The aim of this work
was to investigate the changes of cardiac
performance by both electrocardiography (ECG)
and echocardiography (ECHOc), in addition
to anthropometric and hormonal variables before,
during and after prolonged total fasting (TF)
and re-feeding in an overweight adult man.
Physical examination, laboratory and hormonal
measurements, ultrasonographic study of body
fat distribution, ECG and ECHOc study were
performed before during and after 34 days
of TF and after 17 days of isocaloric re-feeding.
The subject was a 52-year old Caucasian who
was overweight with increased abdominal fat
content (BMI: 28.6; W/H ratio: 0.95) and increased
levels of arterial systolic and diastolic
blood pressure (SBP, DBP). HPLC measurements
of urinary catecholamine levels (HPLC), ECHOc
study of cardiac performance, ultrasonographic
study of body fat distribution were performed.

▬▬▬

Problems and tasks →
(1) List every abbreviation that the fasting study excerpt puts in parentheses right after the spelled-out term it stands for, and give that term.
(2) Say whether each statement agrees with the fasting study excerpt, and quote the words that decide it: (a) The total fasting period lasted 34 days. (b) The subject studied was a woman. (c) The re-feeding after the fast was hypocaloric.
(3) Write a few more sentences that carry on the fasting study excerpt, starting right after its final sentence.
The data after the fasting study excerpt are separate material.

▬▬▬

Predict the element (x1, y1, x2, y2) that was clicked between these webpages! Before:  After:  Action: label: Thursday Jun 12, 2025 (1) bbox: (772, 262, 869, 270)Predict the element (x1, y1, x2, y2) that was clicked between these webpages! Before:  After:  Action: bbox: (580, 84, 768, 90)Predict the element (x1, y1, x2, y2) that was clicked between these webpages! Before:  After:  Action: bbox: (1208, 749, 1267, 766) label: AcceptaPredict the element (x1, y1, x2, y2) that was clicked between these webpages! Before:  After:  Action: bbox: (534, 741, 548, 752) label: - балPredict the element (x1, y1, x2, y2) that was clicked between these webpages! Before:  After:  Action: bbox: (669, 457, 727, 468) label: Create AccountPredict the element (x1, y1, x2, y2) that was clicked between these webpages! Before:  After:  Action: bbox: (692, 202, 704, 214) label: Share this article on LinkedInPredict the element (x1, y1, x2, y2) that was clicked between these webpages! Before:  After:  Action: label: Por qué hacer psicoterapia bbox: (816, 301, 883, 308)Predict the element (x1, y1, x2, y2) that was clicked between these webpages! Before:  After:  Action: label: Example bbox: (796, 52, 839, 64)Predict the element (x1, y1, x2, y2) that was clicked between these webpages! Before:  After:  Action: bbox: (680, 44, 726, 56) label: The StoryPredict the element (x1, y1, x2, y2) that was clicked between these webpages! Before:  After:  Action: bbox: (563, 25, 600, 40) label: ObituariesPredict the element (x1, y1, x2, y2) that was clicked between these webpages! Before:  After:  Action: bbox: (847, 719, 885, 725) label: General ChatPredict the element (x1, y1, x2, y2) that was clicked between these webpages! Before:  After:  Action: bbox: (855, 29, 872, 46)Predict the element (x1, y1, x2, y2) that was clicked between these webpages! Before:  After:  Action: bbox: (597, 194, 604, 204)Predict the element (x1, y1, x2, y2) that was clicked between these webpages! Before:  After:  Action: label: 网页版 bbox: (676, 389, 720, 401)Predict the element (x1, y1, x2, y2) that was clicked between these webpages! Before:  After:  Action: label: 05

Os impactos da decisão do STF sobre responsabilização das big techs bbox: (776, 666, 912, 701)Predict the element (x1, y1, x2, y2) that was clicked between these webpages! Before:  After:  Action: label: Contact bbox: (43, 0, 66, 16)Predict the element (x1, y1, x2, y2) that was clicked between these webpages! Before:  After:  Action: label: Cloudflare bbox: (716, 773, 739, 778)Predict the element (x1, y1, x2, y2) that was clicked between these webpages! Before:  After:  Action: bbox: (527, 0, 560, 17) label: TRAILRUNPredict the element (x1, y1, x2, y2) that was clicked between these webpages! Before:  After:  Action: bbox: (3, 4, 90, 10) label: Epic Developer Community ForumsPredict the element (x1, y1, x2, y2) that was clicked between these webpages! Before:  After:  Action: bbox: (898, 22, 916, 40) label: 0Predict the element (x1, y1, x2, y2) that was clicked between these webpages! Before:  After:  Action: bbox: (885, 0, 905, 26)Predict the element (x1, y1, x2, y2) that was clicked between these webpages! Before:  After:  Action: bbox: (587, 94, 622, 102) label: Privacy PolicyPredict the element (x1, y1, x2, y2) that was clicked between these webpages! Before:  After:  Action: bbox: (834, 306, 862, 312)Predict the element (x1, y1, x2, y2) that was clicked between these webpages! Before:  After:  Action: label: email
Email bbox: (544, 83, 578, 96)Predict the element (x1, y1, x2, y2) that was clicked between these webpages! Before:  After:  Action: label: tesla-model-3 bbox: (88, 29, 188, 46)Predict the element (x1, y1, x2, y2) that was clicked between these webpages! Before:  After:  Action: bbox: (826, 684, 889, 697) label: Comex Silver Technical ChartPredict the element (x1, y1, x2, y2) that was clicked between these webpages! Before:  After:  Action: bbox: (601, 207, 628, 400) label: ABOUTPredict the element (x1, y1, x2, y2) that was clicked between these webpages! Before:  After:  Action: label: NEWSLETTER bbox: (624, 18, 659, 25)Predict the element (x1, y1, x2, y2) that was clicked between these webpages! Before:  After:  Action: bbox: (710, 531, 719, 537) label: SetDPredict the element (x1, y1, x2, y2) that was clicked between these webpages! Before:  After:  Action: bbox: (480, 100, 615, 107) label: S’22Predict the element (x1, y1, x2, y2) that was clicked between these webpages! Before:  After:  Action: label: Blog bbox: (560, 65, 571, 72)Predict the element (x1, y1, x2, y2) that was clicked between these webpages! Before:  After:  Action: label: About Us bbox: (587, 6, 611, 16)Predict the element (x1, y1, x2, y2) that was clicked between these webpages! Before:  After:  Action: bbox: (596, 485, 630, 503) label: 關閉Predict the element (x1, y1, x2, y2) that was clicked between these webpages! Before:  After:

▬▬▬

Answers by item number →
(1)
ECG: electrocardiography
ECHOc: echocardiography
TF: total fasting
SBP: systolic blood pressure
DBP: diastolic blood pressure

(2)
(a) Yes: "after 34 days of TF"
(b) No: "in an overweight adult man"
(c) No: "after 17 days of isocaloric re-feeding"

(3)
The subject starved for 34 days losing 22kg,
but after that time he was compelled to re-feed
because of nausea and severe vomiting. A marked
ketosis (ketonuria > 1200mg/day) was already
present after 6 days of TF. After 17 days
of TF norepinephrine (NE) and epinephrine
(EPI) urinary levels showed a two-fold and
nine-fold increase respectively, but they
became undetectable at the end of TF. After
17 days of re-feeding catecholamine urinary
levels were similar to those measured after
17 days of TF. After both TF and 17-day isocaloric
re-feeding we found a decrease of visceral
fat content and W/H ratio reached the normal
values for age-matched subjects (W/H ratio
after TF: 0.80, after re-feeding: 0.80).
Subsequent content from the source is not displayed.